Il suo interesse verso i canti della confraternita era stato mosso, già da allora, dall’intento di recuperare una musica “che è canto e preghiera allo stesso tempo”, la cui conservazione e valorizzazione permette di recuperare nel contempo un aspetto importante della nostra cultura. Era consapevole che il canto di tradizione fosse ormai scomparso dalla nostra comunità, ma volle appellarsi alla capacità dei giovani di recuperare e di interpretare tale cultura musicale considerandola come una risorsa su cui fare riferimento.
La sua attenzione si era concentrata pertanto sulla confraternita aggregatasi presumibilmente tra il XIV e XV secolo attorno alla chiesa di Santa Croce, il cui restauro è stato completato alla fine degli anni Novanta del secolo appena passato. Allegava al suo opuscolo un interessante CD-rom contenente dei canti, e quindi la registrazione delle voci degli ultimi confratelli dei quali si conoscono i nomi e i discendenti.

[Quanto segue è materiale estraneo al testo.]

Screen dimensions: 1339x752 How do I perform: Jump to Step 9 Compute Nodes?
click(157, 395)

L’opera presentata era quindi il frutto di un lungo lavoro di ricerca affrontata dal prof. Sassu agli inizi degli anni Sessanta del Novecento. Stando al suo resoconto, aveva avuto l’occasione in quell’epoca, di incontrare e intervistare persone appartenenti a diverse fasce d’età e questo gli aveva permesso di accertare l’esistenza di repertori musicali di carattere popolare. Sottolineava di aver ottenuto senza difficoltà alcuni contatti con alcuni cantori delle confraternite di Sorso e di aver combinato così vari incontri per registrare i repertori religiosi e profani ancora in uso.
Il CD-rom presenta un repertorio caratterizzato da tre registri linguistici: il latino, il sardo logudorese e il dialetto di Sorso. Fra gli aspetti musicali più interessanti il prof. Sassu pone la presenza di forme di polivocalità religiosa e questi canti erano considerati come parte integrante delle pratiche devozionali. I due brani su testo latino (Miserere e Stabat Mater) erano cantati a quattro voci maschili solistiche (vale a dire un solo cantore per ciascuna voce) secondo forme musicali, stili e modalità cerimoniali ampiamente diffuse in tutta l’isola.

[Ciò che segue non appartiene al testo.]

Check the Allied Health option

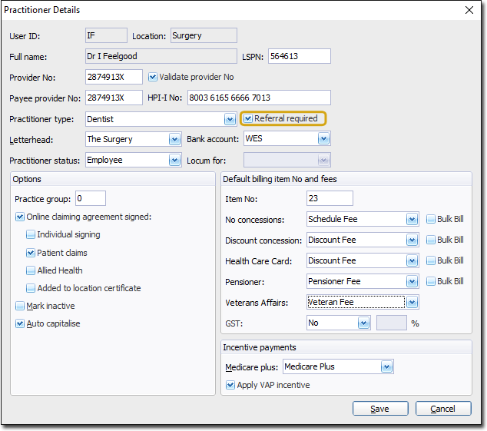coord(31,270)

Ne dedusse che la diffusione e l’adozione degli stessi repertori musicali e registri linguistici era forse da attribuire ai frequenti incontri ed alla collaborazione fra gruppi confraternali appartenenti a comuni diversi, primo fra tutti Castelsardo, durante i quali venivano provati ed eseguiti i vari brani.
Con la pubblicazione dell’opuscolo il prof. Sassu ha inteso dunque riproporre ai Sorsensi un aspetto dimenticato della loro identità culturale, manifestando la speranza di suscitare la curiosità dei giovani verso tale tradizione musicale.
Studi di questo tipo ci aiutano infatti a capire che la conoscenza del passato serve a farci vivere meglio, e con una maggiore consapevolezza, il presente, permettendoci in tal modo di poter affrontare con maggiore sicurezza anche il futuro.
Fonti
Sassu Pietro, "Canti a Sorso. Una tradizione dimenticata", Sorso settembre 2000. I risultati della ricerca condotta dal prof. Sassu negli anni Sessanta del Novecento, sono stati pubblicati nel Duemila. La presentazione dell’opuscolo nella storica sede del Palazzo Baronale di Sorso, e l’ascolto del Cd-rom allegato, hanno suscitato grande emozione fra i presenti e soprattutto tra i discendenti dei cantori dei quali, a distanza di decenni hanno potuto risentire la voce.
Delogu Vanna Pina, "La chiesa di Santa Croce in Sorso. Architettura e sacri arredi nella chiesa dei Disciplinati Bianchi", edizioni Documenta, Cargeghe, gennaio 2013.